== Consignes ==
A) Selon le texte sur l'indépendance des journalistes, face à quels trois pouvoirs le journaliste est-il présenté comme un pouvoir ?
B) Poursuivez le texte sur l'indépendance des journalistes en partant de sa dernière phrase.

== Texte étudié ==
Le journalisme est-il vraiment différent des autres secteurs du monde du travail ?
Non évidemment. Il est clair que quand on parle de journalisme sur le registre de l’absolu comme celui de l’indépendance, cela conduit tout de suite à une réflexion très pauvre car on s’éloigne rapidement de la réalité du métier, de ce que l’on peut y faire. Je dis souvent : il ne s’agit pas de parler de l’indépendance comme d’un absolu mais des moyens de l’indépendance qu’on offre à une rédaction d’être indépendante. Ce n’est pas comme si le journaliste était tenu de surplomber la société, de n’être l’acteur de rien, d’être un témoin impartial de tout avec une balance pour juger les faits et les évènements, de façon absolument parfaite et de rendre des comptes sans aucun biais sociologique. C’est ridicule et pourtant c’est souvent comme cela que la corporation, les journalistes, parlent d’eux car ils ont beaucoup de mal à concevoir, à imaginer et à rendre compte des contraintes qui sont les leurs. Ils n’ont pas forcément des contraintes de temps et de coûts, mais des contraintes de niveaux, de régimes sociaux, tout un tas de biais qui conduit à faire le travail comme ils le font. Attention, cela ne signifie pas que l’on abdique sur un certain nombre de valeurs du journalisme en démocratie. Si on s’attache à l’idée que le journaliste est un pouvoir face aux trois autres (exécutif, législatif et judiciaire) il faut que tout cela se passe dans un certain cadre et c’est sur cette définition que notre critique dans le film se construit. Le journaliste est un salarié comme les autres, de plus en plus soumis à la financiarisation, aux pressions du rendement, de la précarisation comme dans le reste de la société, soumis à sa hiérarchie.
Le dernier numéro de la revue Médiacritique(s) éditée par Acrimed fait le point sur la transformation des médias ; que préconisez-vous pour assurer l’indépendance aux journalistes ?

== Données fournies ==

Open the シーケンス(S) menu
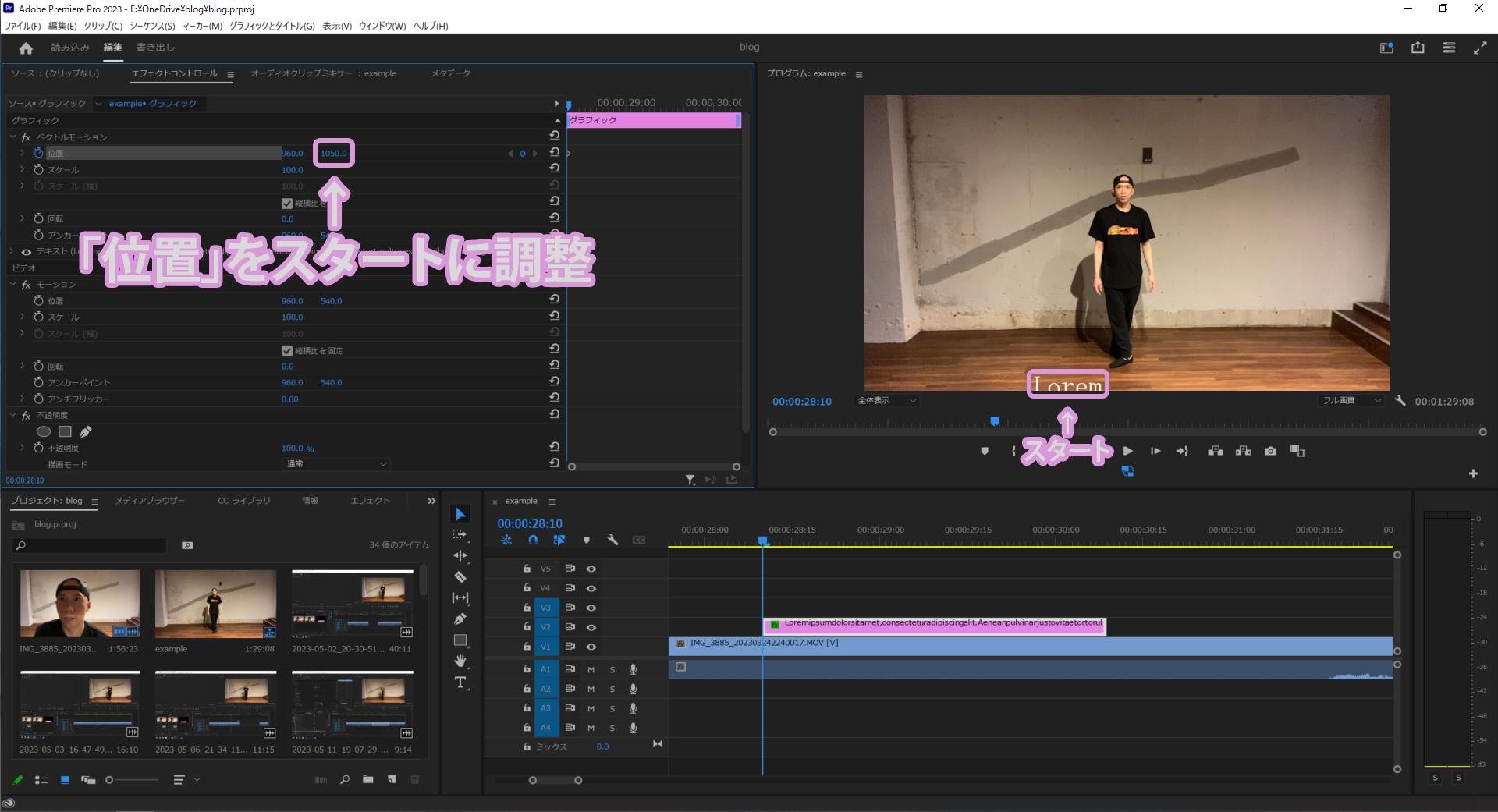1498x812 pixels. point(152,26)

== Réponses ==
A) Face à l'exécutif, au législatif et au judiciaire.

B)
Il n’y a pas un modèle de journalisme qui s’applique partout. Il y a des pigistes qui remettent en forme des dépêches d’AFP toute la journée et il y a les grands reporters, les photojournalistes qui partent aux quatre coins du monde. La réalité des métiers est diverse. On ne travaille pas de la même manière dans le service public de la radio, de la télé que dans la presse professionnelle. Donc on ne peut pas dire qu’il y a un groupe de solutions qui s’appliqueraient à tous les médias, il faut raisonner sur l’ensemble du secteur. Mais il faut revenir à un certain nombre de principes.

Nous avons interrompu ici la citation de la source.